# TRAVAIL DEMANDÉ:
(1) Répondez à ces questions sur le texte consacré aux feux de forêt au Canada :
(a) Combien d'hectares ont brûlé au Canada depuis le début de l'année ?
(b) De quand date le tweet de Maxime Bernier ?
(c) Combien de fois la vidéo en anglais publiée sur TikTok a-t-elle été visionnée ?
(2) Recopiez mot pour mot le passage du texte sur les feux de forêt au Canada, de « Même son de » à « guise de preuve. ».

# TEXTE À LIRE:
Ces allégations, relayées alors que le Canada vit une année sans précédent avec plus de 4,6 millions d'hectares brûlés depuis le début de l'année (lien archivé), et que le Québec, confronté alors à 150 feux actifs, a dû évacuer plus de 11.000 Québecois début juin (lien archivé), font écho à une théorie infondée alléguant que les brasiers auraient été allumés intentionnellement par des écologistes.

"Je gage qu'une bonne partie des feux de forêt ont été allumés par des terroristes verts pour donner un coup de pouce à leur campagne de changements climatiques", a ainsi déclaré le populiste Maxime Bernier, ancien ministre canadien des Affaires étrangères devenu chef d'un parti d'extrême droite, dans un tweet daté du 6 juin (lien archivé).

Même son de cloche sur TikTok où une vidéo en anglais visionnée près de 20.000 fois soutient que les incendies en Nouvelle-Écosse, dans l'est canadien, ont été déclenchés "volontairement pour promouvoir un programme de lutte contre le changement climatique", quand d'autres partagent des vidéos décontextualisées d'hélicoptères incendiant des forêts en guise de preuve.

# EXTRAIT SOURCE:
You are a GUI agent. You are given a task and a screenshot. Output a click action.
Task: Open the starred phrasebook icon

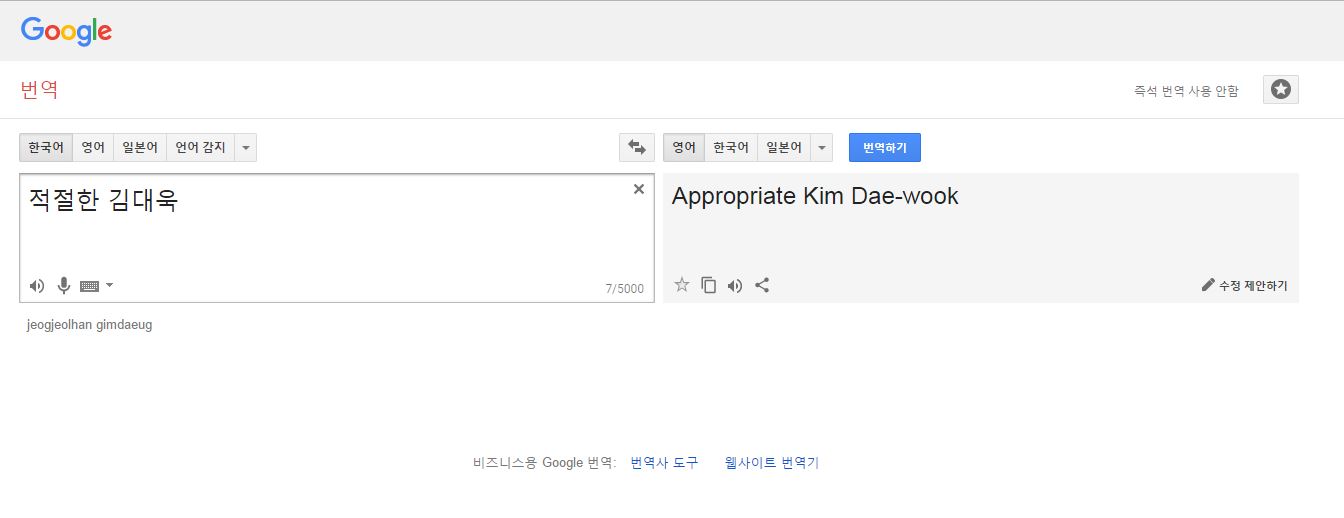[x=1280, y=90]
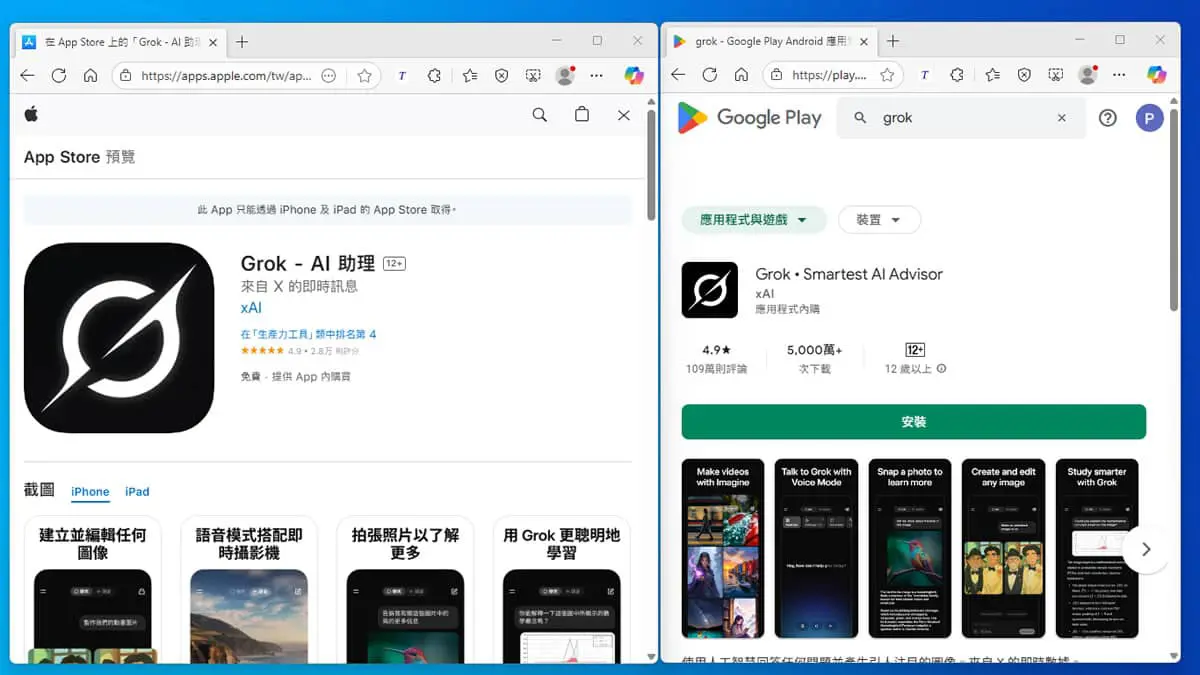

# RÉPONSES DANS L'ORDRE:
(1)
(a) Plus de 4,6 millions d'hectares.
(b) Du 6 juin.
(c) Près de 20.000 fois.

(2)
Même son de cloche sur TikTok où une vidéo en anglais visionnée près de 20.000 fois soutient que les incendies en Nouvelle-Écosse, dans l'est canadien, ont été déclenchés "volontairement pour promouvoir un programme de lutte contre le changement climatique", quand d'autres partagent des vidéos décontextualisées d'hélicoptères incendiant des forêts en guise de preuve.